The third floor did double duty as merchandise storage and a place for cheering kids to hang out the window and watch the rodeo parades and Thanksgiving parade. It also held a little secret, and sales clerks had mandatory orders to always keep the door closed.

There was no air conditioning, only ceiling fans. Often in the fifties we had horrendous red dust storms – towering into the sky, ominously reminiscent of the black dust storms of the thirties. At night all the tables had to be covered with canvas tarps. One particularly dry, sultry summer afternoon, we had a plague of crickets. They moved across the state from west to east, devouring everything in sight. Denim Levis, cotton canvas, yard goods – it was all a feast to a hungry cricket. So the store closed at an unheard of 1:00 pm and everyone pitched in to sweep crickets out of the store and into the street. There everyone from school kids to the local parsons were busy stomping crickets – we had a real “hoe down” – a totally new version of a “stomp dance.”

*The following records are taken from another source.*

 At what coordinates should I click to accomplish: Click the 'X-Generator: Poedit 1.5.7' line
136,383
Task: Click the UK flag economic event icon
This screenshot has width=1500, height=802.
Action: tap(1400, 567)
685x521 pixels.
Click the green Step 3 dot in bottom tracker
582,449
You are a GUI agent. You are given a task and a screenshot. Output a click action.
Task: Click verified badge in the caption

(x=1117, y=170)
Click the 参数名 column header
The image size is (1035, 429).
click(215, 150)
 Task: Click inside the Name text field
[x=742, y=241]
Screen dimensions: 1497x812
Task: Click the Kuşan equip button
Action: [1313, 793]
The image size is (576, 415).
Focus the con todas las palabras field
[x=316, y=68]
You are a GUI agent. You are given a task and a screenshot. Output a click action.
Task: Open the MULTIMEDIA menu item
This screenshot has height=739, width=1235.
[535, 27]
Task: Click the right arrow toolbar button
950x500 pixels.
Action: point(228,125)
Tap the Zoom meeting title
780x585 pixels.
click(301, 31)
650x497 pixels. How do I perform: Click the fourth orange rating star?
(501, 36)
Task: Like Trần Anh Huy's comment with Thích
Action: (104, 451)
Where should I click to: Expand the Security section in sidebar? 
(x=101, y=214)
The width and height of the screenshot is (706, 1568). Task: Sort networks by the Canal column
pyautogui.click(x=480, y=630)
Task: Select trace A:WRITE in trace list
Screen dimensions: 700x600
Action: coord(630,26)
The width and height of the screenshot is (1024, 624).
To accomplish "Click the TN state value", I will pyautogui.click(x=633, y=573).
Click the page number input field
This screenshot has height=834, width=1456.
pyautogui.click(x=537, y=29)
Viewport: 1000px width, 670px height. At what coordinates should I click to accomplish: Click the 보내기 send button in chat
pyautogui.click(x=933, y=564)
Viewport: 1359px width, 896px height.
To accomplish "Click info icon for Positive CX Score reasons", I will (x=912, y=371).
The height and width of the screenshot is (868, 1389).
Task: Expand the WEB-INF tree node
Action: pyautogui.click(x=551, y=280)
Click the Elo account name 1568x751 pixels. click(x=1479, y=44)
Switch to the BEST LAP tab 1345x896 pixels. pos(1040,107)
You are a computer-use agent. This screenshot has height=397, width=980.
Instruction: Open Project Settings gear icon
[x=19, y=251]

A couple of years later we were at the busiest season of the year. Kids and farmers from all around were spending cotton chopping and picking money for brand new school clothes. Three of our clerks were a skinny farm kid named Larry Derryberry (he later became the youngest person ever elected to the US House of Representatives, then Oklahoma State Attorney General, and an unsuccessful candidate for the governorship of Oklahoma) – and a tall freckle-faced red haired boy, and a young man from the newly re-opened Air Force Base. One of them ran, literally ran, up to the third floor, grabbed all the merchandise he could carry back to the ground floor without falling as he ran back down the two flights of wooden stairs – and, guess what? He forgot the mandatory order to shut the door. As fate would have it, the secret got out. In mere moments, squeaking furry black bats were flapping about in utter confusion. The maze of wires for the change cups was disabling their sonar. They flew into the hair of customers. They caromed off the tin ceiling. They spun off ceiling fan blades like clay skeet pigeons. They dive-bombed the cashier’s cage. Customers from four to eighty assumed the prone position. Larry grabbed a broom, one grabbed a baseball bat, Dad grabbed something handy, as did the other young man. They hopped about, leaping over prone customers with incredible agility swinging and swatting at the poor, confused, hungry bats. Just like the posh swell I thought I was, I laughed and applauded the spectacle – right up to the moment a bat careened off my forehead. I immediately assumed the duck-and-cover position under my desk! Ahhhh, a Night at the Opera. The Marx Brothers would have been proud.